Geologists commonly assume that this lubricating layer of sediment lets the plates slide past each other without producing earthquakes in a process called aseismic creep. However, Tulley says, at “plate boundaries where there is relatively thin sediment cover and where rough basaltic seamounts stick out above the sediments, [one] might expect more earthquakes” because the lubricating layer — the oceanic sediment — is simply too thin. Yet, even here, some plates creep past one another without producing major earthquakes, indicating that ocean sediment may not be the only substance that allows for aseismic creep.
Sampling deformed crust
Researchers from Cardiff and Tsukuba University in Japan tackled this problem by sampling deformed oceanic crust from three sites on Kyushu.
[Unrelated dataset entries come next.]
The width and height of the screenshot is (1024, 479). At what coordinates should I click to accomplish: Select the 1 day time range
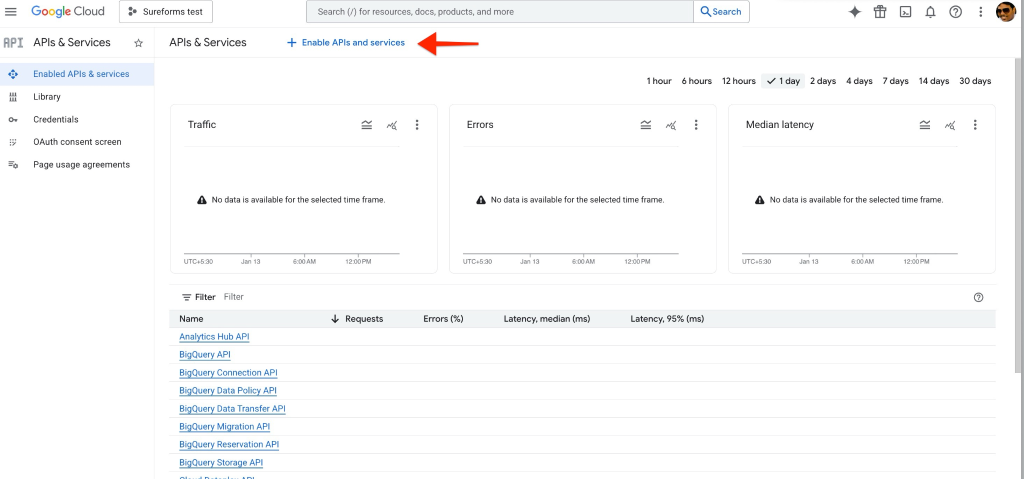click(784, 81)
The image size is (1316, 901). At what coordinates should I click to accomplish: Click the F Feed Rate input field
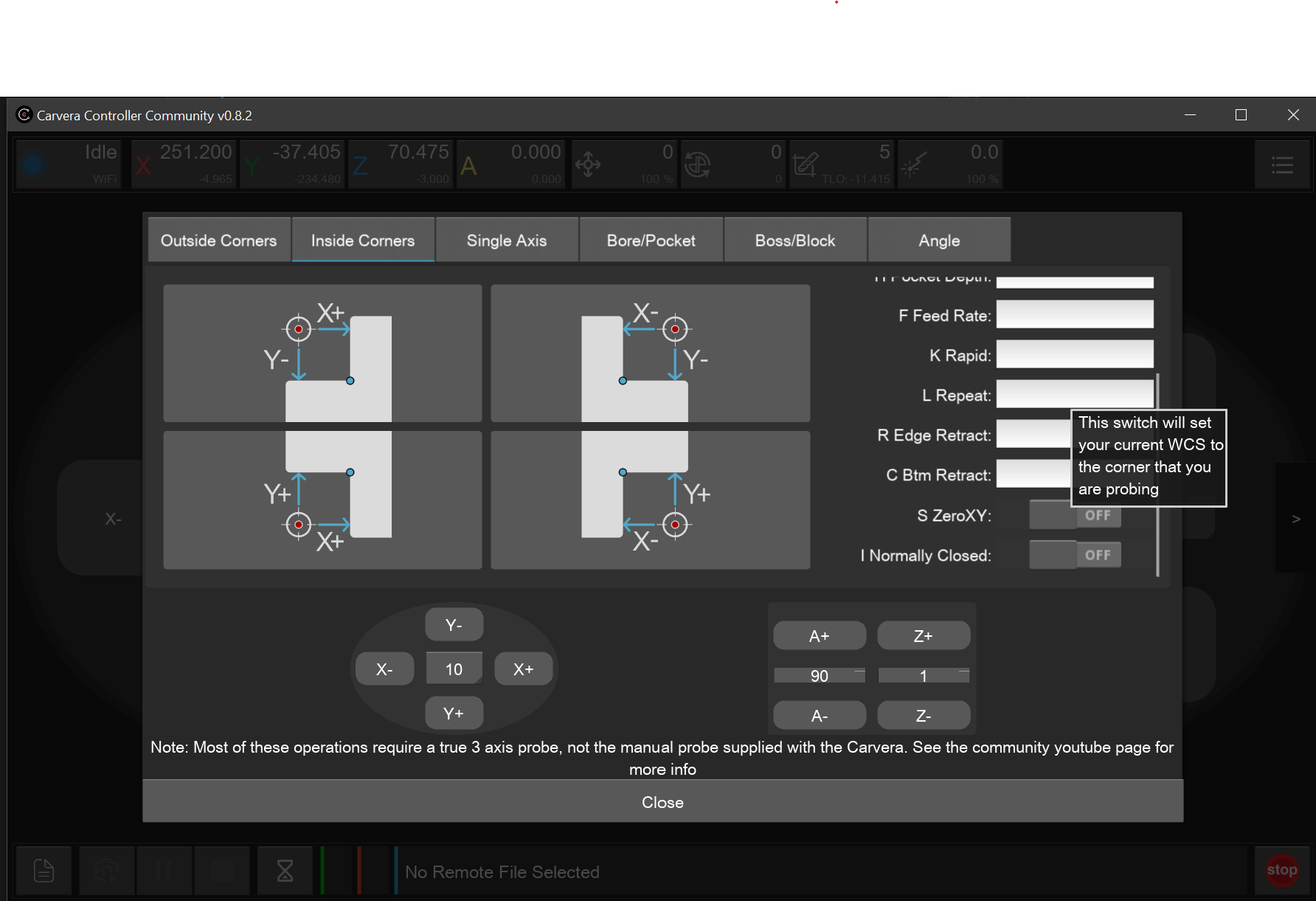click(1074, 315)
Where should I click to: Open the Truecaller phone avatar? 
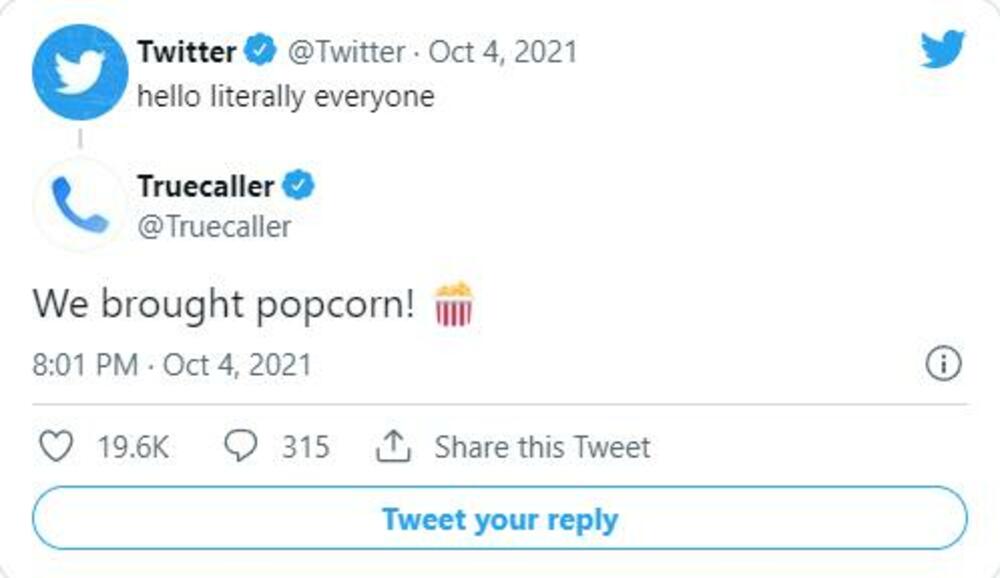79,204
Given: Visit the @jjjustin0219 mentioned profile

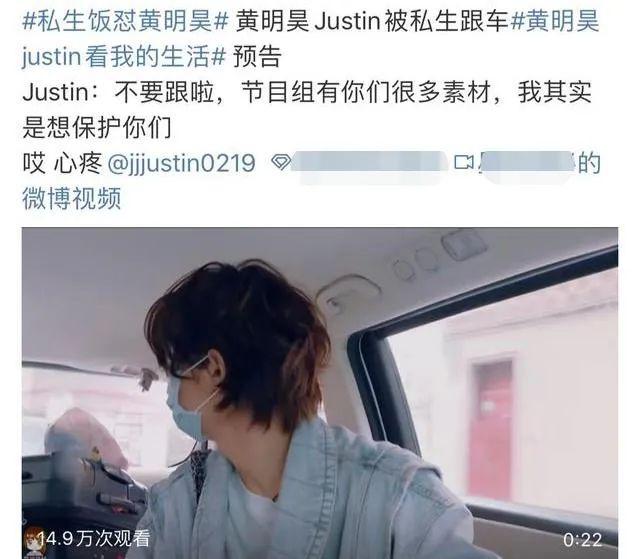Looking at the screenshot, I should [x=181, y=163].
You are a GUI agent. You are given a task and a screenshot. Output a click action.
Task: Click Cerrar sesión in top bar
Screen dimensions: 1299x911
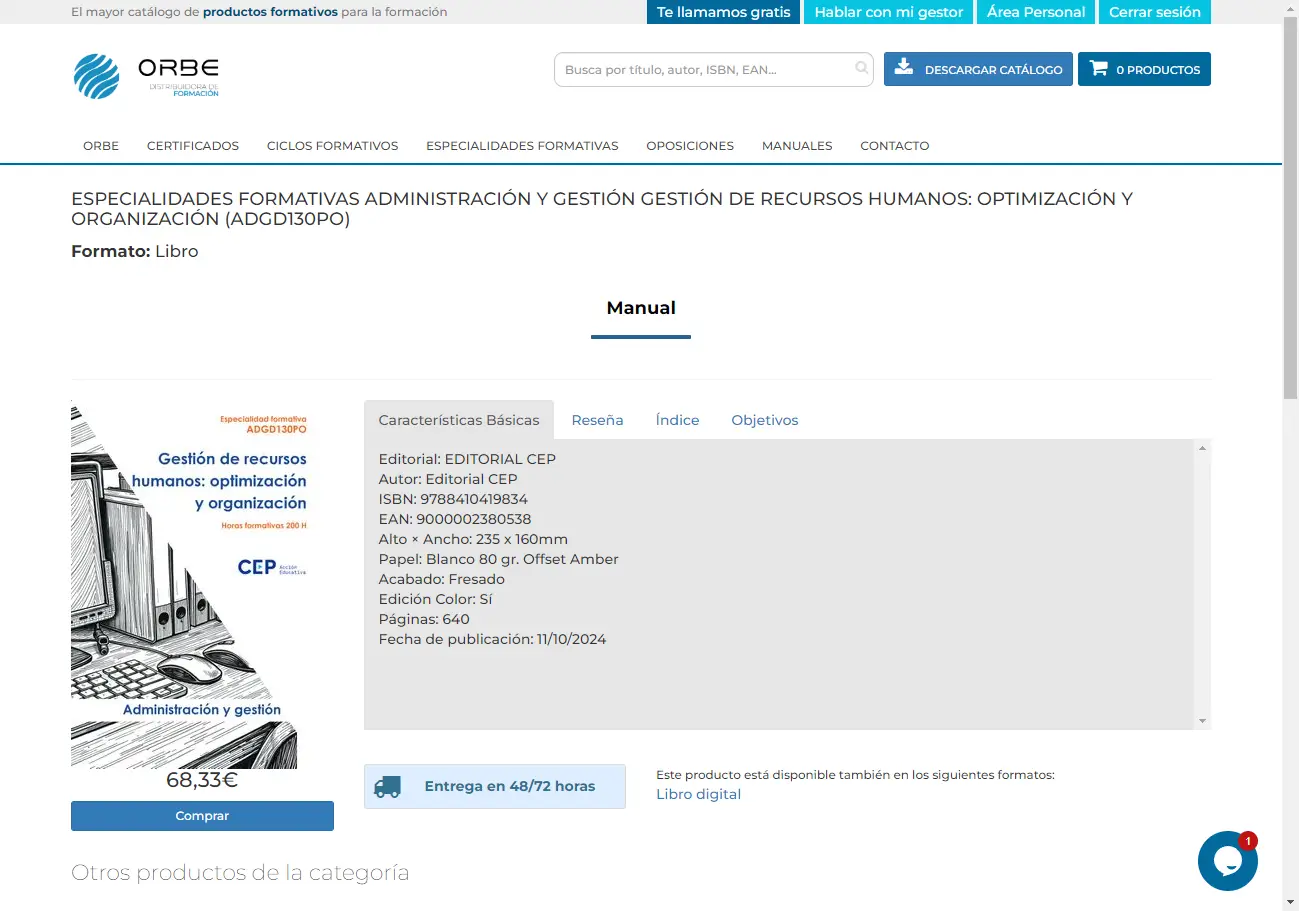(1154, 12)
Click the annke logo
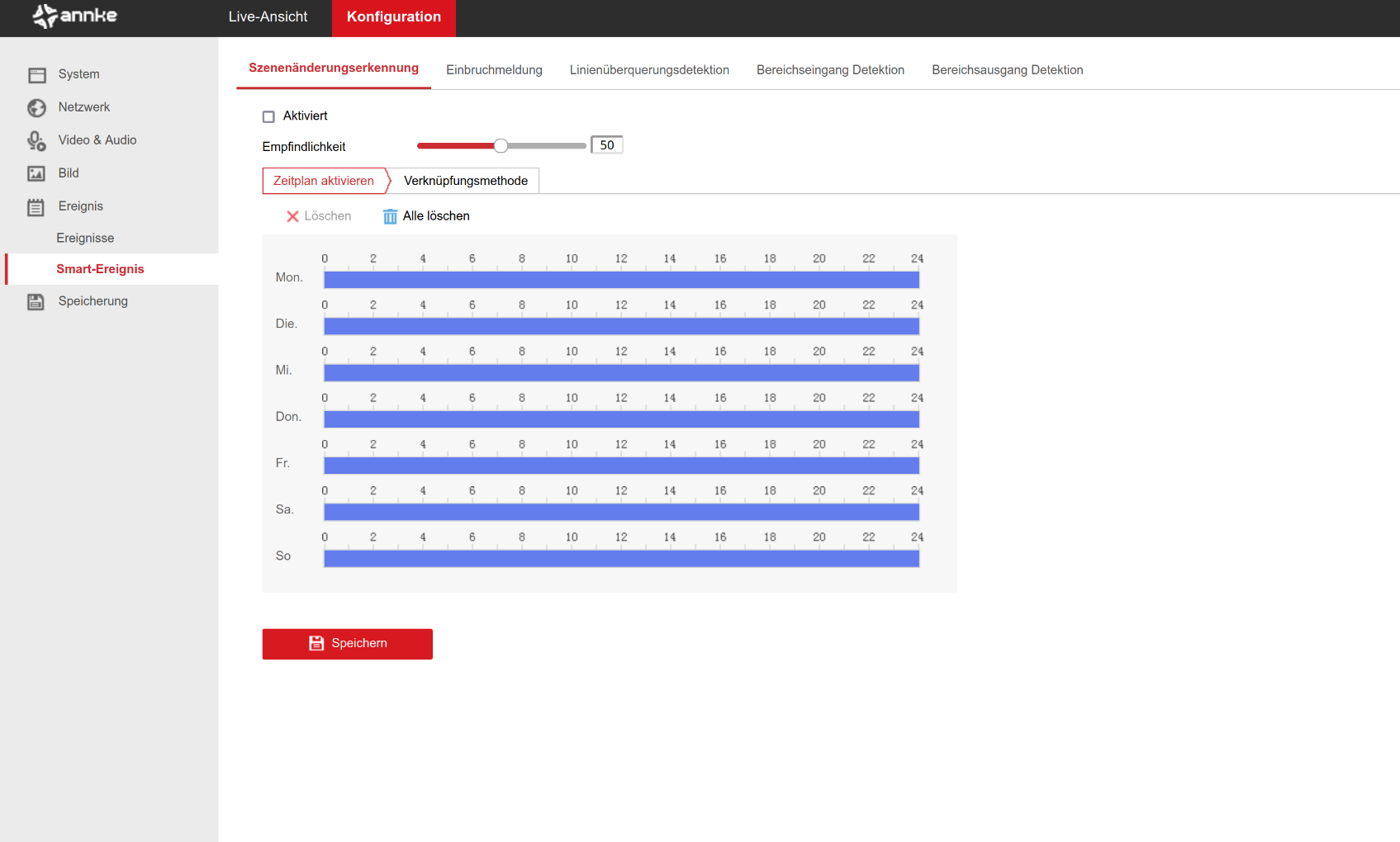 [75, 17]
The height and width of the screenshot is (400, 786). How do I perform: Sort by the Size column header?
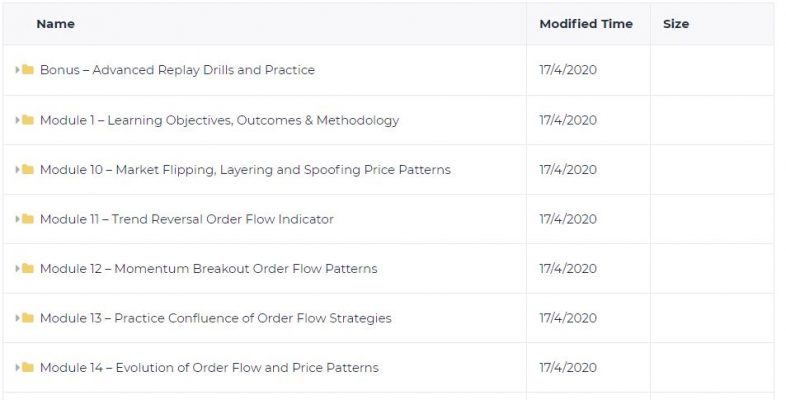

These three sites exposed rocks that deformed in a Late Cretaceous subduction zone, thought to have had similar characteristics to the modern subduction zone offshore of southwest Japan.
Using energy-dispersive spectroscopy and electron-backscatter diffraction to analyze samples of hydrated oceanic crust in the scanning electron microscope, the researchers were able to understand the mechanical and chemical processes responsible for controlling how hydrated oceanic crust deformed. The researchers concluded “that if water is added to basaltic oceanic crust, then two [processes occur]: One, water allows weak [clay] minerals to form; and two, water facilitates the process of dissolving and precipitating minerals in response to stress — a mechanism allowing deformation at low stresses,” Tulley says. In other words, the hard basalt experienced significant mechanical weakening with the addition of water. Their results showed that as water weakens the top basaltic layer of the subducting slab, the slab can deform more easily through creep — instead of the interfacing plates locking together to potentially create a megathrust earthquake.
More research needed
This study will “stimulate people to take a closer look at margins that are sediment-starved” and force researchers to grapple with the idea that “metabasalts can be as weak as sedimentary rocks at certain temperatures,” says Michael Brown, a professor specializing in metamorphic geology at the University of Maryland. However, whether hydrated oceanic basalts are the main components that dictate whether a subduction zone moves via catastrophic earthquake or slow creep is still up for debate, Brown says.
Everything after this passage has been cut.